基于微生物诱导碳酸盐沉淀（MICP）的抑尘剂是近年来发展起来的一种新型高效抑尘方法，但环境对其抑尘效果影响较大，且其作用机制复杂。本文通过调节MICP中细菌溶液和胶结液的体积比进行了抑尘研究。当菌液与胶结液的比例为2:1时，抑尘效率最高，15 d内的风蚀率为0.68%。在早期阶段，细菌溶液中的营养物质结合煤尘抑制粉尘，但后续抑制粉尘持续表现的主导因素是生物矿化形成的CaCO3的沉积和粘附。随着反应的进行，CaCO3的晶型逐渐由最初的钙矾石转变为方解石。当菌液比例较高时，促进了结晶形态的转化，稳定了胶结。而在低菌液比例下，水蛭石向方解石的转化时间延长，方解石的比例降低。细菌溶液与胶结液比高的微生物抑尘剂渗透性差，使其集中在煤尘表面，导致矿化煤尘固结体硬度高。在低菌液与胶结液比下，微生物抑尘剂的润湿性增加，固结更均匀，厚度增加。

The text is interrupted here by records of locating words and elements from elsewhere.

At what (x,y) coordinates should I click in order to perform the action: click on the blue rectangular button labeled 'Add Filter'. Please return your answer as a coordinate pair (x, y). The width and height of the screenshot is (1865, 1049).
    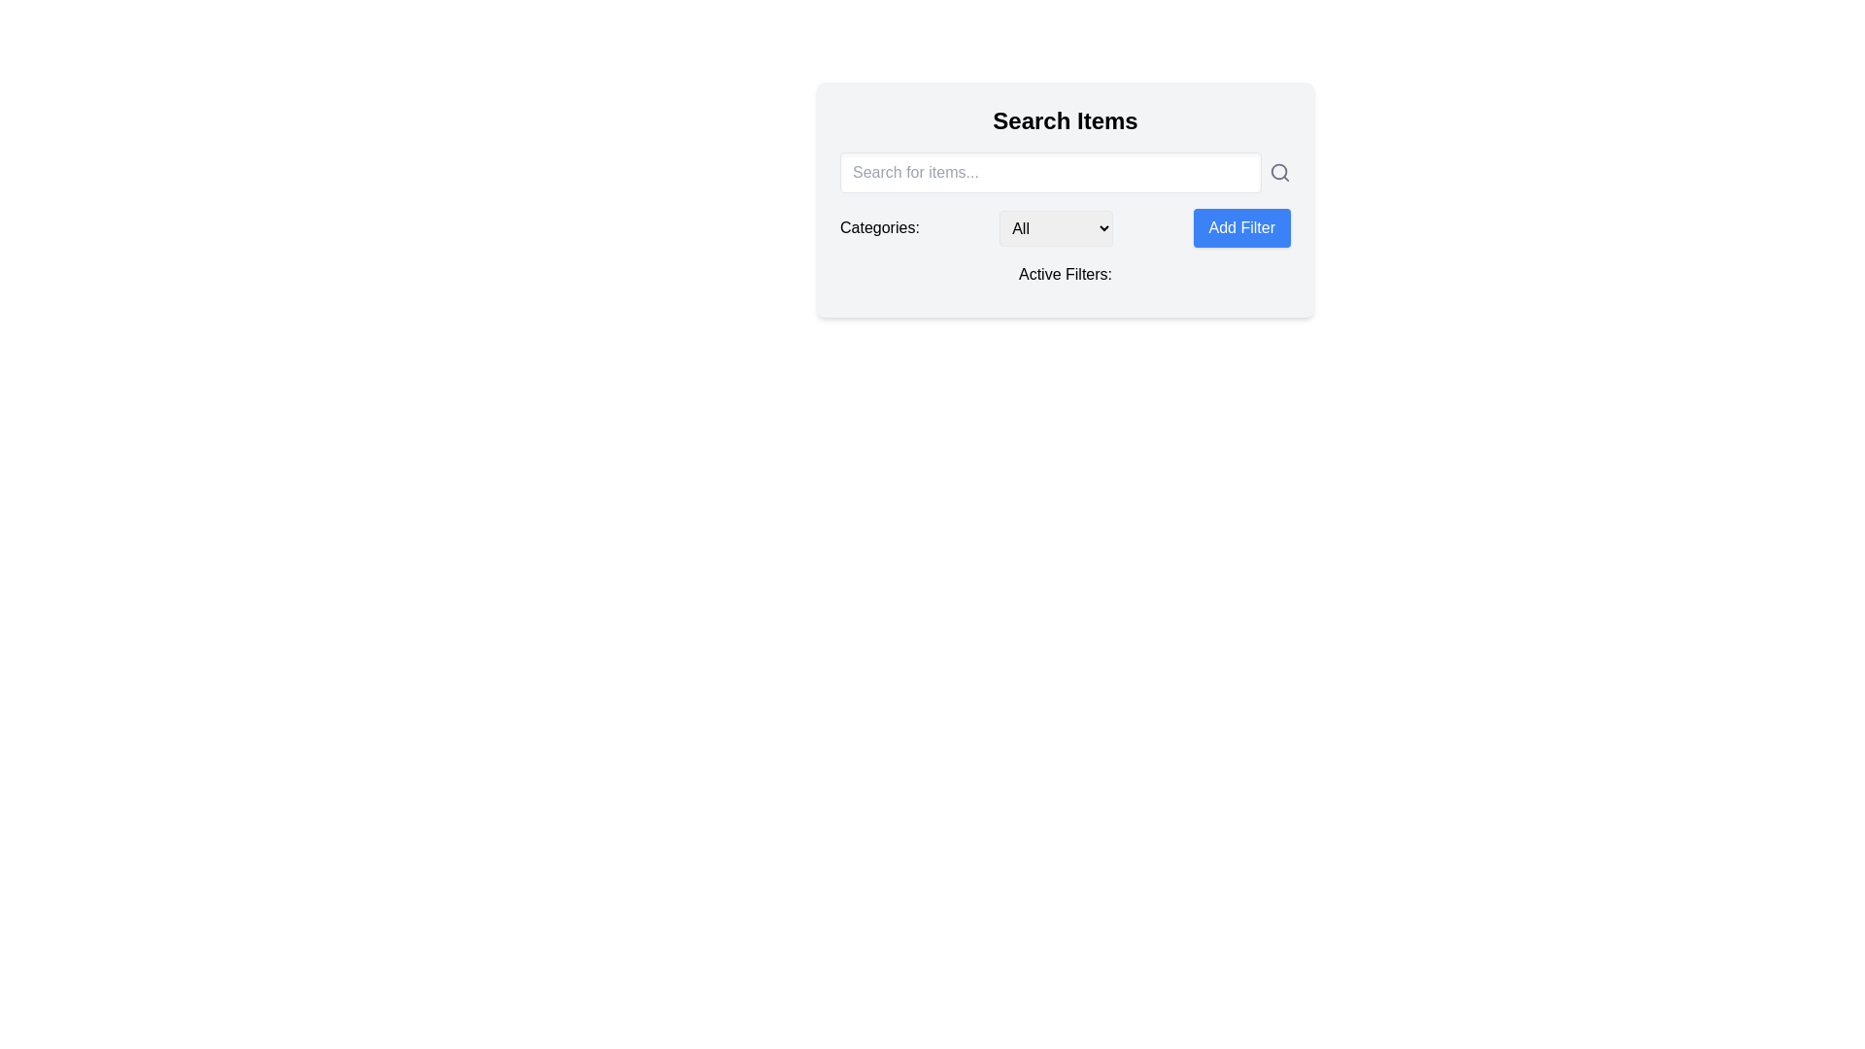
    Looking at the image, I should click on (1240, 227).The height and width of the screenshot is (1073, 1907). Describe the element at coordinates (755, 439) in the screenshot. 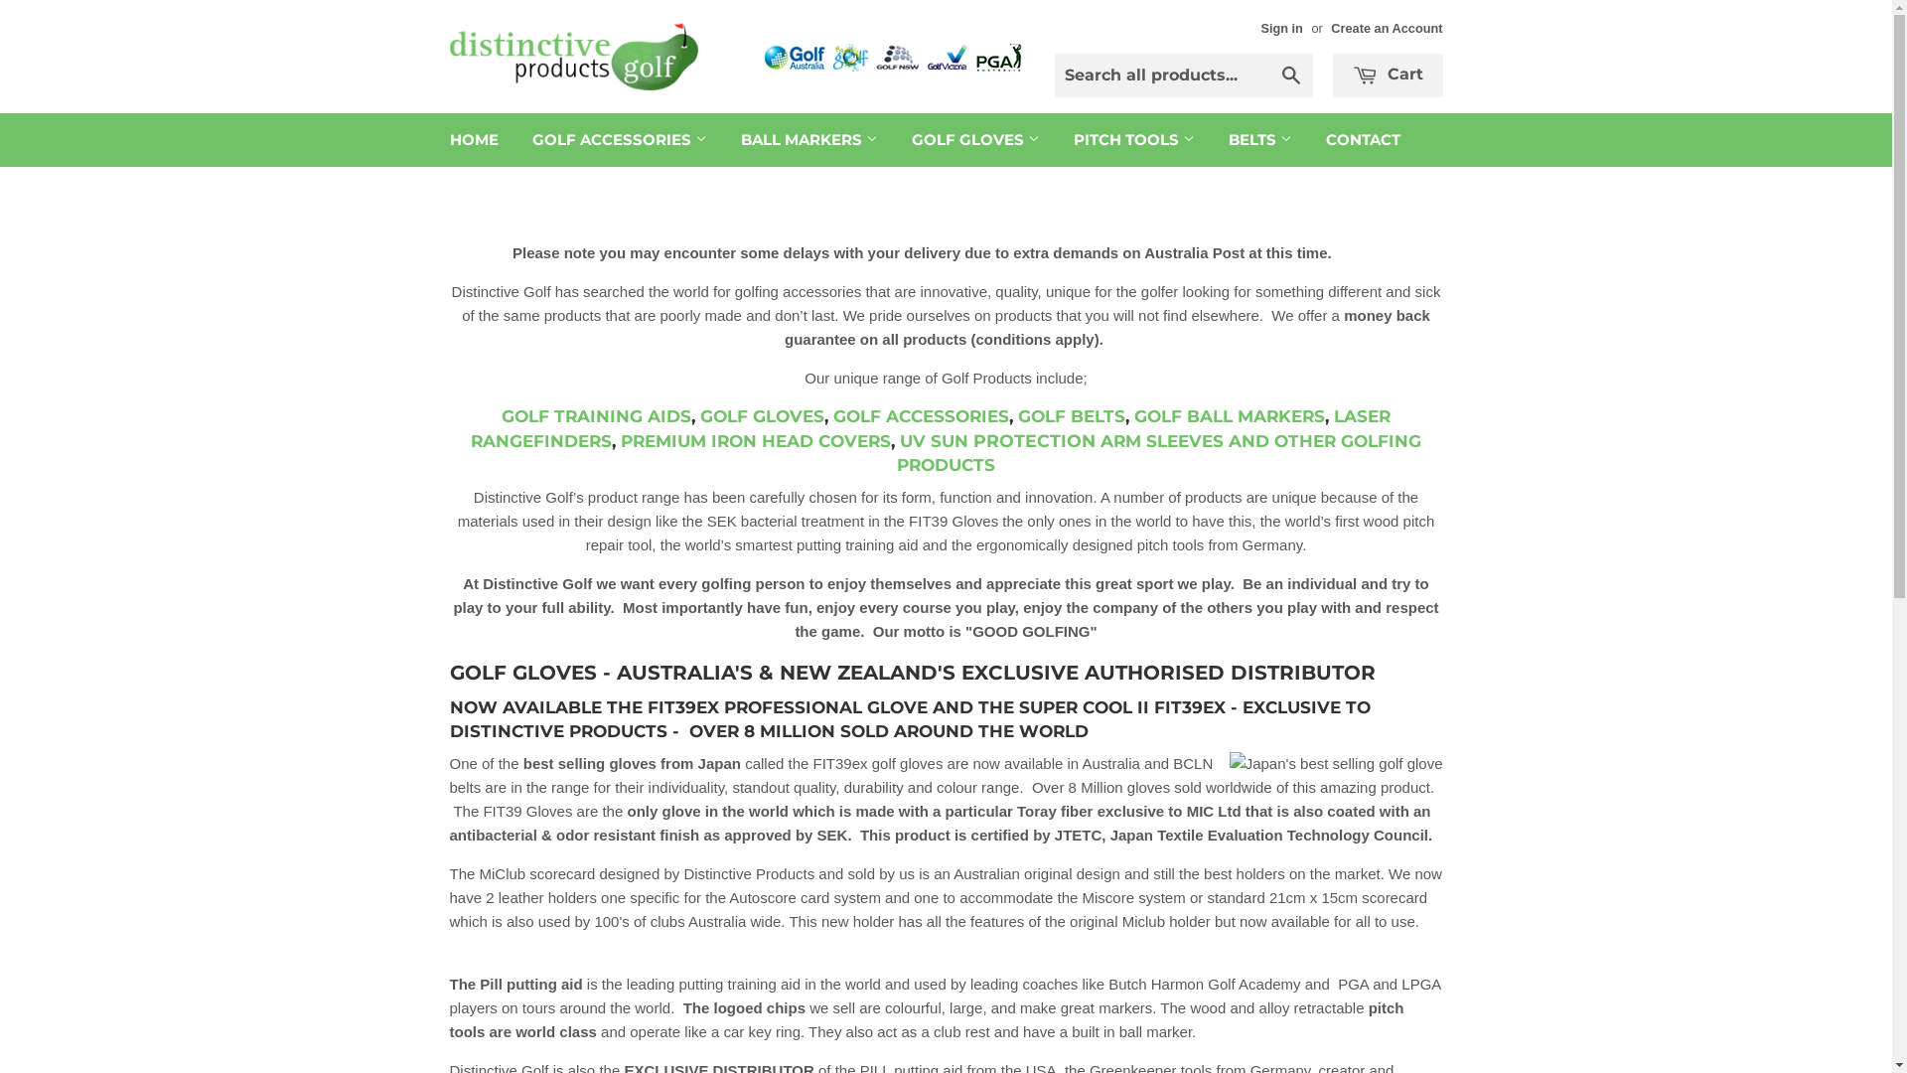

I see `'PREMIUM IRON HEAD COVERS'` at that location.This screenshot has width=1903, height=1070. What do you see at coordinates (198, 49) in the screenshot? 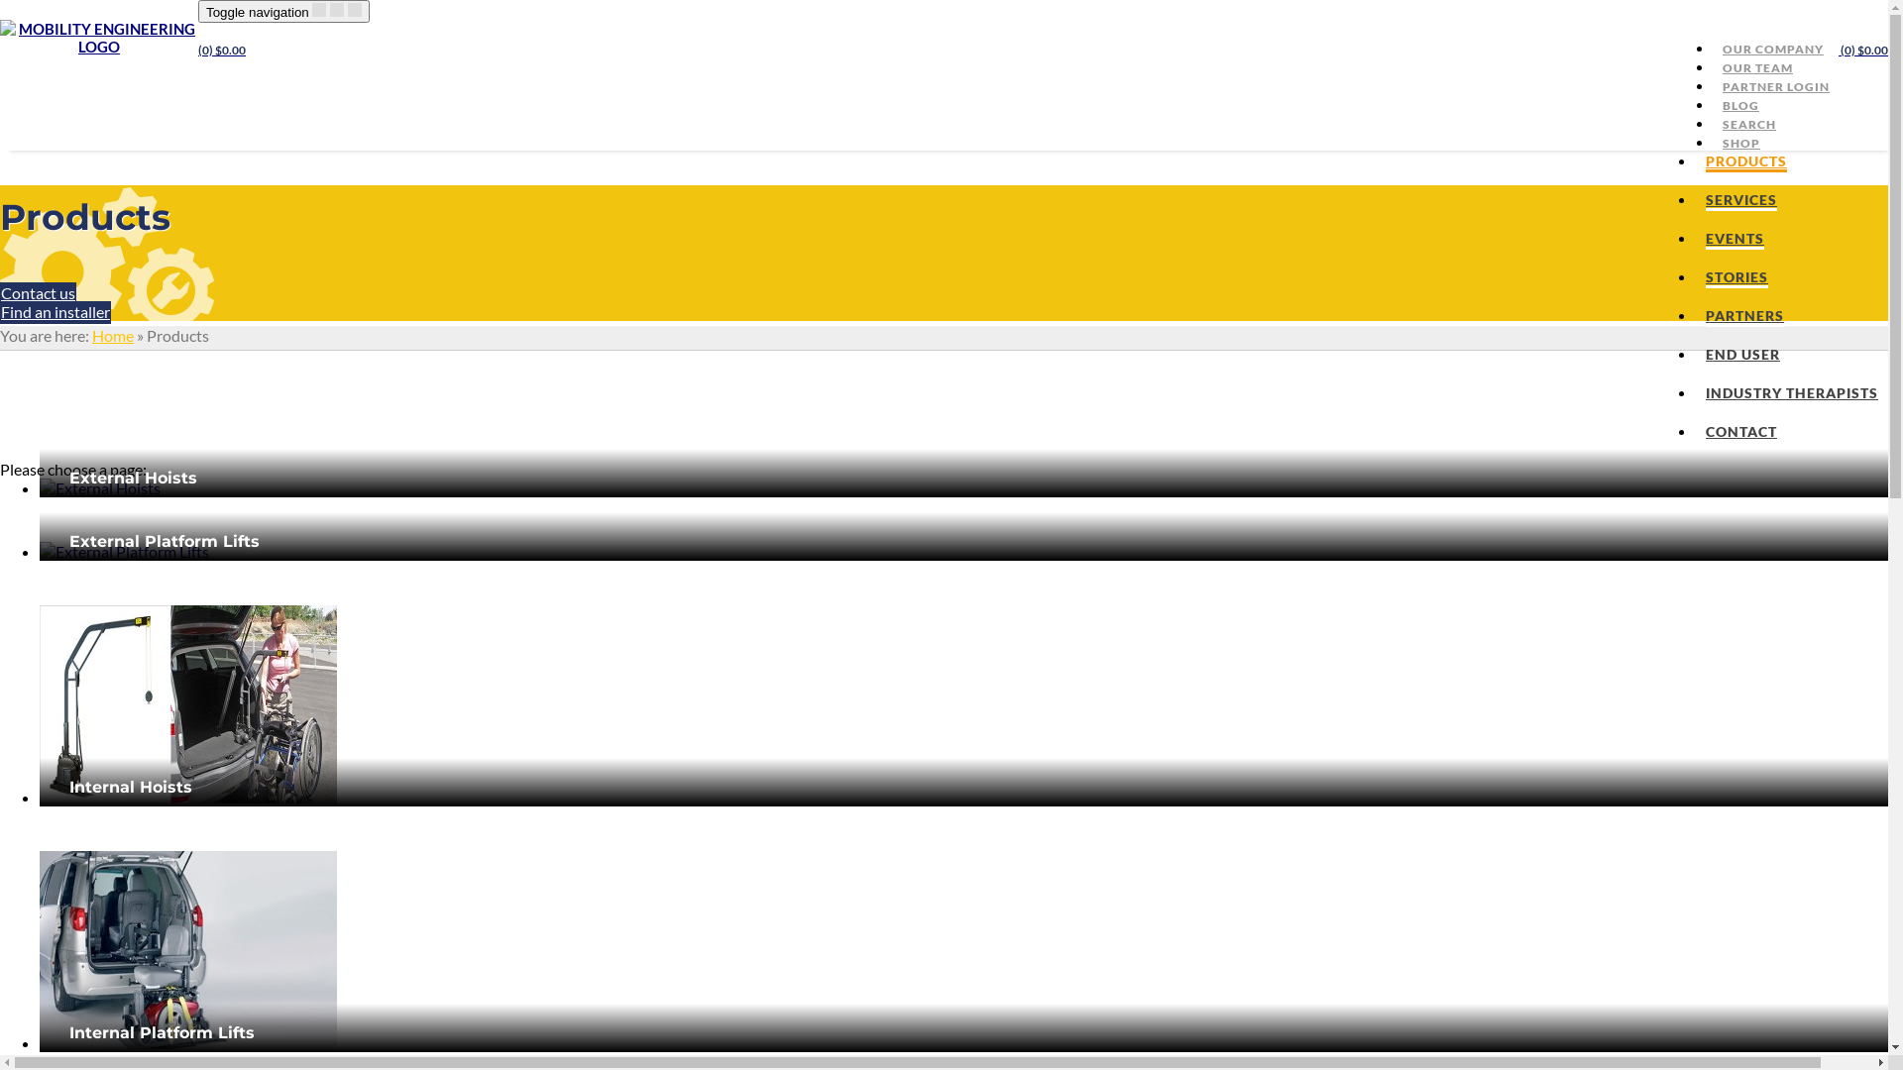
I see `'(0) $0.00'` at bounding box center [198, 49].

本文章由计算机程序翻译，如有差异，请以英文原文为准。

Effect of bacterial solution to cementation solution ratio on dust suppression effect of microbial dust suppressant and mechanism analysis

查看原文本刊更多论文

Effect of bacterial solution to cementation solution ratio on dust suppression effect of microbial dust suppressant and mechanism analysis

Dust suppression agent based on Microbially Induced Carbonate Precipitation (MICP) was a new and efficient dust suppression method in recent years, but the environment had a significant impact on its dust suppression effect, and its mechanism of action was complex. This article conducted a dust suppression study by adjusting the volume ratio of bacterial solution and cementation solution in MICP. It was found that the dust suppression efficiency was the highest when the bacterial solution to cementation solution ratio was 2:1, and the wind erosion rate in 15 days was 0.68 %. In the early stage, the nutrients in the bacterial solution bound the coal dust to suppress the dust, but the dominant factor for the continuous performance of the subsequent dust suppression was the deposition and adhesion of CaCO₃ formed by biomineralization. As the reaction progressed, the CaCO₃ crystal form gradually changed from the initial vaterite to calcite. When the proportion of bacterial solution was high, it promoted the convert of crystal form and stabilized the cementation. However, at low bacterial solution proportions, the transformation time of vaterite to calcite was prolonged and the proportion of calcite decreased. The microbial dust suppressant with a high bacterial solution to cementation solution ratio had poor infiltration, causing it to concentrate on the surface of coal dust, resulting in high hardness of the mineralized coal dust consolidation body. At low Bacterial solution to cementation solution ratio, the wettability of the microbial dust suppressant increased, leading to a more uniform consolidation and increased thickness.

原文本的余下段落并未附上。